De gauche à droite : le monument aux « Manchester Martyrs » et les tombes de James Stephens et John O’Leary.

"Le cimetière de Glasnevin est aujourd’hui connu pour abriter autant de défunts qu’il y a d’habitants à Dublin. Ouvert en 1832, il a acquis un statut de nécropole nationale – et dans une large mesure nationaliste. L’occupation contestataire de l’espace a son importance dans le cimetière autant que dans l’espace urbain. Située à proximité de l’entrée du cimetière et du monument hommage à Daniel O’Connell (le nationaliste irlandais le plus célèbre), la zone où sont enterrés la majorité des républicains fut très vite surnommée « republican plot* » et utilisée comme témoin de l’histoire nationaliste."

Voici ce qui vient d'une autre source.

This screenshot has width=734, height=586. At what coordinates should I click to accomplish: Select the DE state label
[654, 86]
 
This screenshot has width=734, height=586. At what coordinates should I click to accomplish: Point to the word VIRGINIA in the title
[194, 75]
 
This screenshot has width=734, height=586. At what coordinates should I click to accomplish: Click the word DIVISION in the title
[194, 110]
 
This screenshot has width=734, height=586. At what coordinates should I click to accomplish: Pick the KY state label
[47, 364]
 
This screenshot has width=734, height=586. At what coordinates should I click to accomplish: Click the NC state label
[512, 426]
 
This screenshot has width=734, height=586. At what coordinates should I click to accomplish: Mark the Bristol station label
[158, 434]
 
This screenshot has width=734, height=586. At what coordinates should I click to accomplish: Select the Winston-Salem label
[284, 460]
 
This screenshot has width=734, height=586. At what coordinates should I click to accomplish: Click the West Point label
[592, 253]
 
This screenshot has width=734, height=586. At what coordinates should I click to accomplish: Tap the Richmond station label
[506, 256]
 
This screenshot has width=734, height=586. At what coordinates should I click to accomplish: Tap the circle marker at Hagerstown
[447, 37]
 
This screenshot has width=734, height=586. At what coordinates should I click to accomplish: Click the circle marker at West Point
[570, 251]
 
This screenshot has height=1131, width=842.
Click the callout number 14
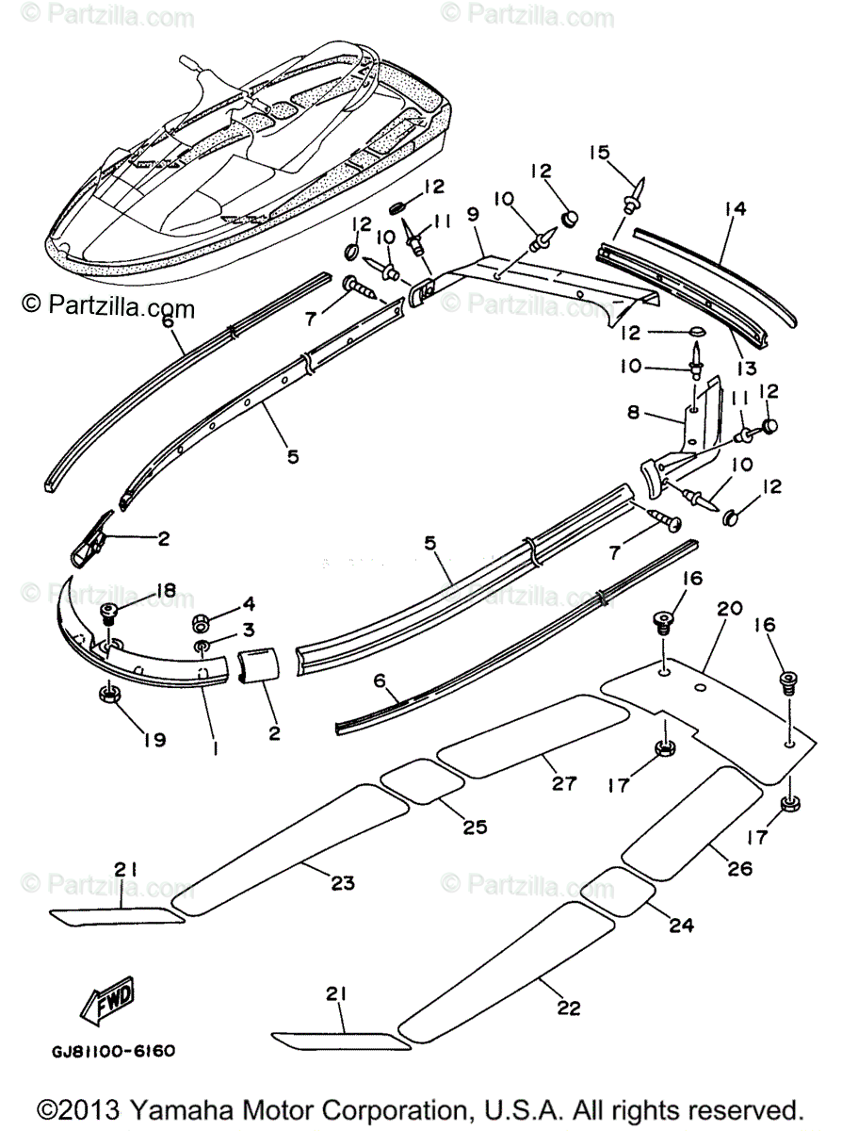click(x=735, y=208)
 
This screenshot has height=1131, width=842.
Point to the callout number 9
click(x=472, y=215)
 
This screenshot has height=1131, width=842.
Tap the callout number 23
click(x=343, y=883)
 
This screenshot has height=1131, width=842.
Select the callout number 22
click(x=567, y=1008)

traduction : carré républicain

 

"En Irlande, les rituels de commémoration conservent à ce jour une importance particulière. La période 2012-2022, surnommée « Decade of Commemoration », est parsemée d’événements officiels, académiques, et critiques. En août 2015, une reconstitution des funérailles du Fenian Jeremiah O’Donovan Rossa a réuni 10 000 personnes. En août 2016 j’ai moi-même pris part à une marche commémorant la mort de Roger Casement, le dernier des exécutés de 1916, dont voici la tombe."

 

"La déambulation dans le cimetière de Glasnevin est aussi l’occasion de rencontres surprenantes. Lors de mon dernier séjour à Dublin, en juillet-août 2017, j’ai rencontré devant cette tombe de John Devoy (indépendantiste important au cours de la période que j’étudie et mort en 1928) une descendante de ce dernier, qui est sud-africaine."

 

"L’historien Thomas Laqueur qualifie les cimetières qui se développent au dix-neuvième siècle de « paysages des morts » (« landscape of the dead »). Cette expression prend tout son sens lorsqu’on observe les forêts de croix celtiques caractéristiques des cimetières irlandais. Ces dernières sont particulièrement communes à la fin du dix-neuvième et au début du vingtième siècle, et pour orner les tombes des nationalistes."

 

"Les indépendantistes pouvaient brouiller la limite entre l’espace urbain et celui du cimetière. Ce monument érigé en 1887 au cimetière Mount Saint Lawrence à Limerick pour les vingt ans de l’exécution des « Manchester Martyrs » est plus grand que la majorité des tombes du cimetière. Il est situé à part, isolé sur un piédestal juste derrière les grilles du cimetière, presque sur le trottoir. L’occupation visuelle de l’espace est importante symboliquement ; le monument s’impose à la vue de tous."

 

"Comme la grande majorité, les processions républicaines de Limerick faisaient des détours importants pour occuper l’espace urbain plus longtemps. Elles passaient notamment sur les quais sud du fleuve Shannon, face au château médiéval, situé à l’autre bout de la ville par rapport au cimetière de Mount Saint Lawrence. À l’exception des bâtiments de l’hôtel de ville, construits en 1994, cette vue est très proche de celle qu’ont pu avoir les participants de l’époque."

 

"Construits en 1857 à Cork, les bâtiments du Mercy Hospital ont accueilli la dépouille du nationaliste Terence Bellew McManus, rapatriée des États-Unis pour un enterrement à Dublin le 10 novembre 1861. Cet événement fut le précurseur de la longue série que j’étudie. Le bâtiment est un des rares à avoir servi lors de ces événements et à n’avoir pas changé d’usage même s’il a été agrandi et modernisé."

 

Fleuve Lee, à Cork, notamment Saint Patrick’s Quay, depuis le pont Brian Boru."

"Une partie de mon travail de thèse consiste à créer des cartes représentant le trajet des processions funéraires. Elles ont en commun, de façon quasi systématique, de s’étendre le long des quais de la ville concernée. Il s’agissait alors de ports actifs, et il est probable que ce choix leur permettait de bénéficier d’une grande visibilité."